Маркизъ. — Отчего же нѣтъ? Не-уже-ли вамъ странно слышать, что я, предлагая вамъ руку, говорю о вашемъ возвращеніи на сцену? Я помню, какъ вы говорили, что, выйдя замужъ, намѣрены навсегда отказаться отъ сцены; и я, кажется, отвѣчалъ вамъ, что я съ этимъ не согласенъ и что это не въ моемъ вкусѣ. Развѣ можно противиться своему таланту? Достанетъ ли у насъ на это силы, и имѣете ли вы. наконецъ, на это право? Не-уже-ли вы думаете, что, побывавъ въ странѣ музъ, такъ и сдѣлаетесь баронессою или маркизою? Нѣтъ! Природа говоритъ свое, и, волею-неволею, надобно ея слушаться Развѣ поэтъ сочиняетъ стихи или музыкантъ пѣсни, какъ кандитеръ конфекты? Когда мнѣ говорятъ, что Россини замолчалъ навсегда, я этому никогда не вѣрю. И вы, Беттина, также никогда не умолкнете. Сила и энергія къ вамъ возвратятся; вы явитесь на сценѣ, и я займу свой уголокъ у своего любимаго кенкета. Вы снова увидите взволнованную, внимательную толпу, которая слѣдитъ за малѣйшими вашими движеніями и дышетъ вмѣстѣ съ вами — увидите преданный вамъ оркестръ — старыхъ диллетантовъ, стучащихъ палками — молодыхъ франтовъ, которые раздираютъ, въ жару апплодисментовъ, бальныя свои перчатки — прелестныхъ дамъ, въ раззолоченныхъ ложахъ, которыя, повинуясь голосу генія, бросаютъ на сцену свои душистые букеты. Все это ждетъ васъ, сожалѣетъ о васъ, зоветъ васъ… Ахъ, я наслаждался нѣкогда вашимъ торжествомъ, потому-что ваша дружба дѣлала меня вашимъ участникомъ. Что же будетъ со мною, когда вы будете моею?
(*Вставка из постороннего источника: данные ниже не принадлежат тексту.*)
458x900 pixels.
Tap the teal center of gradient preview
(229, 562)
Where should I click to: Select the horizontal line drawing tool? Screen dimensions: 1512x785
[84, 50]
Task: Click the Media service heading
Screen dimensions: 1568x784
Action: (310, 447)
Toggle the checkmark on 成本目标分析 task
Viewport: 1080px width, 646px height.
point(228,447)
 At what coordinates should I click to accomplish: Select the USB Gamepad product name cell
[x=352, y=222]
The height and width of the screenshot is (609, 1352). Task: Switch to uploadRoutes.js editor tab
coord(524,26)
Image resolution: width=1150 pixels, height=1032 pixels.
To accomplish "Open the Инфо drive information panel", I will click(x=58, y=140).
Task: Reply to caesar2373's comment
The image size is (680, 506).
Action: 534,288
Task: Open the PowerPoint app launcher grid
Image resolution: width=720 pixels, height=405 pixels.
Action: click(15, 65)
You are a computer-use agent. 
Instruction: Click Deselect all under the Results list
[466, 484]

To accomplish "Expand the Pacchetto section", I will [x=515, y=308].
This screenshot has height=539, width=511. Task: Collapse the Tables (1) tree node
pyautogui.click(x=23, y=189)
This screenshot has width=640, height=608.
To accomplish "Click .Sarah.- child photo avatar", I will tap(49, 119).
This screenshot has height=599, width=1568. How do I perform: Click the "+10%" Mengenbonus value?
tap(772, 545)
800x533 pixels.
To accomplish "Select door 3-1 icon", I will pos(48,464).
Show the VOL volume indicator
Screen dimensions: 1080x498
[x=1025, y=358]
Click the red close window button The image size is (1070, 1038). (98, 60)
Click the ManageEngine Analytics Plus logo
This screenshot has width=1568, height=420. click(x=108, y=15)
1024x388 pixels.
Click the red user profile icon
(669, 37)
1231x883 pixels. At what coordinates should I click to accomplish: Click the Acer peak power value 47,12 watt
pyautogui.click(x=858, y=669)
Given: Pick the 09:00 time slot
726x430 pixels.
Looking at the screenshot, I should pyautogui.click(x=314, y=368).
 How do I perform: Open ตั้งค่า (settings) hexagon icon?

Беттина (которой печаль мало-по-малу ослабѣваетъ по мѣрѣ того, какъ она слушаетъ маркиза).-- Ахъ, Стефани!.. Это не возможно.

Маркизъ. — Не спѣшите, не спѣшите. Объ одномъ этомъ васъ прошу. (Цалуетъ ея руку.)

Нотаріусъ (выходя изъ павильйона).-- Господинъ Калабръ!

Калабръ. — Ахъ, это вы?

Нотаріусъ. — Вино все вышло, а я до-сихъ-поръ не вижу будущихъ супруговъ. Мнѣ пора въ городъ.

Калабръ (указывая ему на Беттину, которой рука остается въ рукѣ маркиза).-- Обождите, обождите немножко.